→ Required action: All of the records must come back exactly. Please repeat them in full.

→ Data records:
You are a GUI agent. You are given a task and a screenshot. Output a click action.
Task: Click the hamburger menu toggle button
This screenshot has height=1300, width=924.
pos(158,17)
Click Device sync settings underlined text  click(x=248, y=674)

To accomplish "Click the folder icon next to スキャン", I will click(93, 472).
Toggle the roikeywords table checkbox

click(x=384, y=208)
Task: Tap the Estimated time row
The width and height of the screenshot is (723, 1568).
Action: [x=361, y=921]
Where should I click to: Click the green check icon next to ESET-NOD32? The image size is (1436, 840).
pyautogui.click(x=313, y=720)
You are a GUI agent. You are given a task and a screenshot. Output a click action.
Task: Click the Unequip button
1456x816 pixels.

→ The completed task:
You are a GUI agent. You are given a task and a screenshot. Output a click action.
Task: Click the hamburger menu toggle button
This screenshot has height=1300, width=924.
pos(158,17)
Click Device sync settings underlined text  click(x=248, y=674)

To accomplish "Click the folder icon next to スキャン", I will click(93, 472).
Toggle the roikeywords table checkbox

click(x=384, y=208)
Task: Tap the Estimated time row
The width and height of the screenshot is (723, 1568).
Action: [x=361, y=921]
Where should I click to: Click the green check icon next to ESET-NOD32? The image size is (1436, 840).
pyautogui.click(x=313, y=720)
You are a GUI agent. You are given a task and a screenshot. Output a click action.
Task: Click the Unequip button
1456x816 pixels.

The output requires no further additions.